À une époque, cette acharnée du travail réalisait pas moins de 250 modèles par an. Une création frénétique.

Des chapeaux sage, aérien, sage, coquin, audacieux, fantaisiste avec chacun son prénom.

"Des modèles cocktail avec des recherches de matières, de superpositions, des effets d’aquarelle. Tous mes chapeaux sont légers".

À la question de savoir si toutes les têtes sont faites pour porter des chapeaux, sa réponse sans ambiguïté, fuse : "absolument !!!"

"Le chapeau c’est une ponctuation de la silhouette. Quand on voit quelqu’un portant un chapeau, on enregistre tout de suite la silhouette.
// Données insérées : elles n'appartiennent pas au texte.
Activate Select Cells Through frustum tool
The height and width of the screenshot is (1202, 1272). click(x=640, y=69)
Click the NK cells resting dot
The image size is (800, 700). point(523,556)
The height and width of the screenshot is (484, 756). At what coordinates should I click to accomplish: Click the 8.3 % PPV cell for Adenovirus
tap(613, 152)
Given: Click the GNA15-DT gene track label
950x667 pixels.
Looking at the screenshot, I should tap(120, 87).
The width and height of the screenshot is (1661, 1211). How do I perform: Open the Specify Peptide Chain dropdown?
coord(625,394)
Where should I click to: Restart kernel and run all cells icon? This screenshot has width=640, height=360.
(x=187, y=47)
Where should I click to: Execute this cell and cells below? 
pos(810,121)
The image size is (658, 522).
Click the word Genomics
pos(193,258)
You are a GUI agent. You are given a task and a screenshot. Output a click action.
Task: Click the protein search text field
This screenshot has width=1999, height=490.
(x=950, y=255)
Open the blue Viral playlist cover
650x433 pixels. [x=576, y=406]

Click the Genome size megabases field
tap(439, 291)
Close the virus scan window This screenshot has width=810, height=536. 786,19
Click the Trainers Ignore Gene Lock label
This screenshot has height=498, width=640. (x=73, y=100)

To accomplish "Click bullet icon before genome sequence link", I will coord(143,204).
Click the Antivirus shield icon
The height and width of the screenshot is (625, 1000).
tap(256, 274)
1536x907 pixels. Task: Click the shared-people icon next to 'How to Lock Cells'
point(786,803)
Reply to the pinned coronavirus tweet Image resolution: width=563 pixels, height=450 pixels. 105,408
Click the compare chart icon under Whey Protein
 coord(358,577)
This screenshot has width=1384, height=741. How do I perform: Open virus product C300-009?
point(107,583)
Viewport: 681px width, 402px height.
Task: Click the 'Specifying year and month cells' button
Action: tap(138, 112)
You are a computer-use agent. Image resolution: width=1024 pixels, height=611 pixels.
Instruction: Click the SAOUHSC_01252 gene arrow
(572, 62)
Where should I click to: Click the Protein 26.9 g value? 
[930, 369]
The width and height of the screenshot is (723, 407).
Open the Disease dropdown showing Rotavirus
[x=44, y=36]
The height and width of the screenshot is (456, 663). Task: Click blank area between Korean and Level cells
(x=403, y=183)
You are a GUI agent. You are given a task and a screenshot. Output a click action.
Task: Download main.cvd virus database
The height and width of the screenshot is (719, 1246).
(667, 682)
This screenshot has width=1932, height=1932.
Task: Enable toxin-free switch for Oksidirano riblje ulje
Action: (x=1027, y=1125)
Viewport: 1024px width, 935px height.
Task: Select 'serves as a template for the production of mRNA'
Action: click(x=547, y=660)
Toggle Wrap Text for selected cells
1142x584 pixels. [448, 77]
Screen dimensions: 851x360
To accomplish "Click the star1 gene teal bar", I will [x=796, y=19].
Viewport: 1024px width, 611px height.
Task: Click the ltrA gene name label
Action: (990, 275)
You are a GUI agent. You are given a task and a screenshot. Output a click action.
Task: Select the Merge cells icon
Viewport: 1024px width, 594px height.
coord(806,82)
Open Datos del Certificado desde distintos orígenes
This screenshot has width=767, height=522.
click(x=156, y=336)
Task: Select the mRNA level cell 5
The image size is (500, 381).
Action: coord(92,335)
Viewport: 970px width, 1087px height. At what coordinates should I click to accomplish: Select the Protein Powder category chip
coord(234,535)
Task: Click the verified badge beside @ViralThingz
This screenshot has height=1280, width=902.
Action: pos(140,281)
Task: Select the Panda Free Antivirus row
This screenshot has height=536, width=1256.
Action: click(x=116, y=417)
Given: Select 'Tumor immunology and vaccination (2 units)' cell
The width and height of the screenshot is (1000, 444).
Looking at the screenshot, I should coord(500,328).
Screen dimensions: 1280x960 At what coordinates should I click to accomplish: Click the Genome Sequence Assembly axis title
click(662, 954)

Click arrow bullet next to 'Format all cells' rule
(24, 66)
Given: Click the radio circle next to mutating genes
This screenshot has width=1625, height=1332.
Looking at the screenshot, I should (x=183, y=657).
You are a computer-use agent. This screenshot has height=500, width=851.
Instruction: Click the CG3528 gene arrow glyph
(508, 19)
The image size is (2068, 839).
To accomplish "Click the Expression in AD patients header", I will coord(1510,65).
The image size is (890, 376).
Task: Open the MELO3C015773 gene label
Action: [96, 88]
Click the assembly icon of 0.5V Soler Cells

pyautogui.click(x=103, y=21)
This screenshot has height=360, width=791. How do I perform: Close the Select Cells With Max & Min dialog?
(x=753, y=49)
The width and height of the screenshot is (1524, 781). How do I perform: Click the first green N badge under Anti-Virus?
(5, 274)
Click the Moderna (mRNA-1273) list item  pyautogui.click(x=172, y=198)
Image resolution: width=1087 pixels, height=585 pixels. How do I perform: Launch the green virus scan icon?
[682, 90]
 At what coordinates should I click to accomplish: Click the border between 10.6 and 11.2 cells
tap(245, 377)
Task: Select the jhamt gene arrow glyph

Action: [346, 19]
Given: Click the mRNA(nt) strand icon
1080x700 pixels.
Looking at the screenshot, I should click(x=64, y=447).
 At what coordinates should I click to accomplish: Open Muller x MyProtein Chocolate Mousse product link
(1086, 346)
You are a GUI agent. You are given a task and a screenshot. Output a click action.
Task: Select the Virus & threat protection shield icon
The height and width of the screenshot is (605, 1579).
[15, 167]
C’est là que le sûr-mesure trouve toute sa raison d’être. Il y a des chapeaux qui vont dégager la silhouette. D’autres qui vont nimber les yeux.

Chacun a sa façon de souligner et de ponctuer la personne. Le chapeau, c’est le ressenti de la silhouette. Le chapeau, c’est la signature de la silhouette." 

Du bobo à la capeline et en fonction des matières et du temps de travail, comptez 80 à 170€ pièce.

Les chapeaux de feutre et capeline évêché garniture "simple", compter de 150 à 240€ environ. Ce n’est qu’une fourchette pour des œuvres d’art.